> [WHAT YOU ARE ASKED TO DO]: Identify each line in the items below that contains the string "Output", and copy those lines.

> [EXCERPTED DATA]:
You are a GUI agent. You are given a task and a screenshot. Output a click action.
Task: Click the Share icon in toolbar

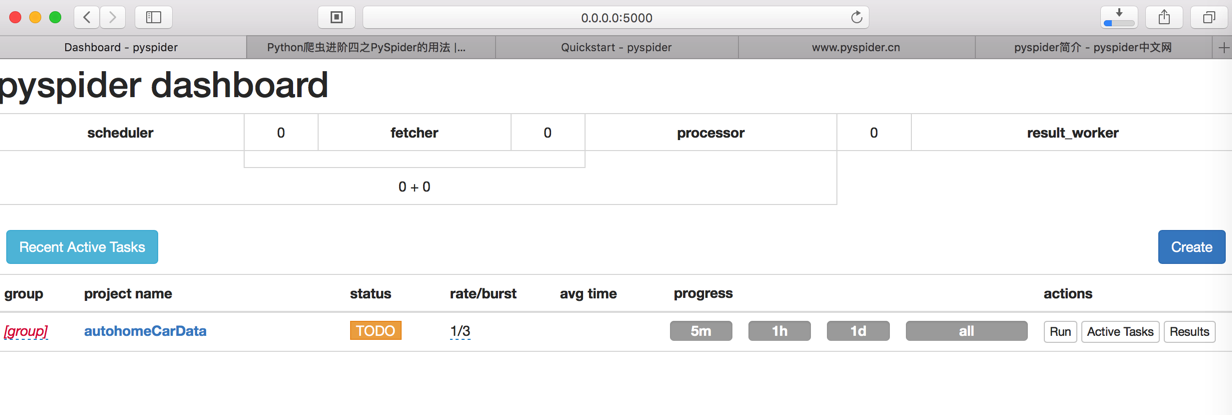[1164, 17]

==

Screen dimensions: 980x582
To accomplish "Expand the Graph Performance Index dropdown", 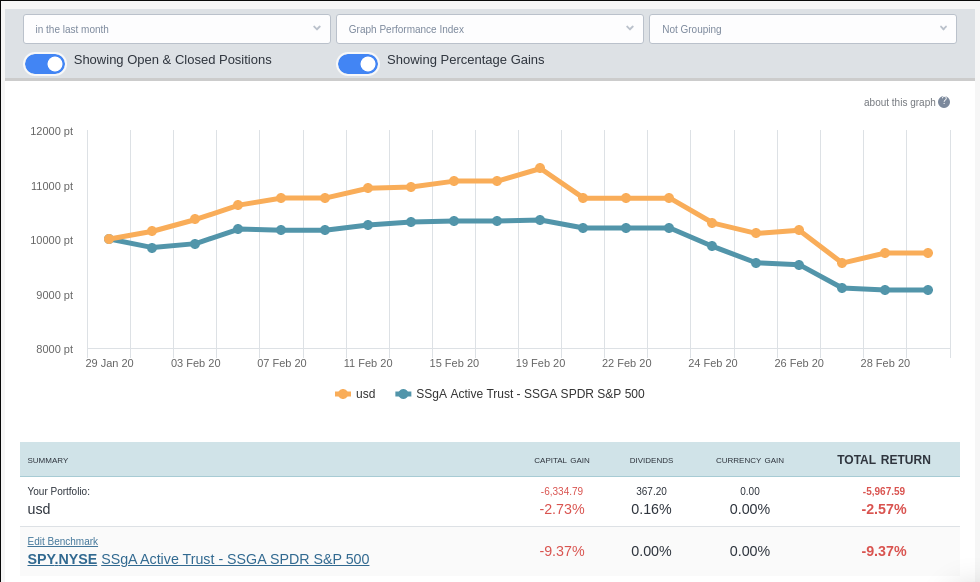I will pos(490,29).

> [TASK SOLUTION]:
You are a GUI agent. You are given a task and a screenshot. Output a click action.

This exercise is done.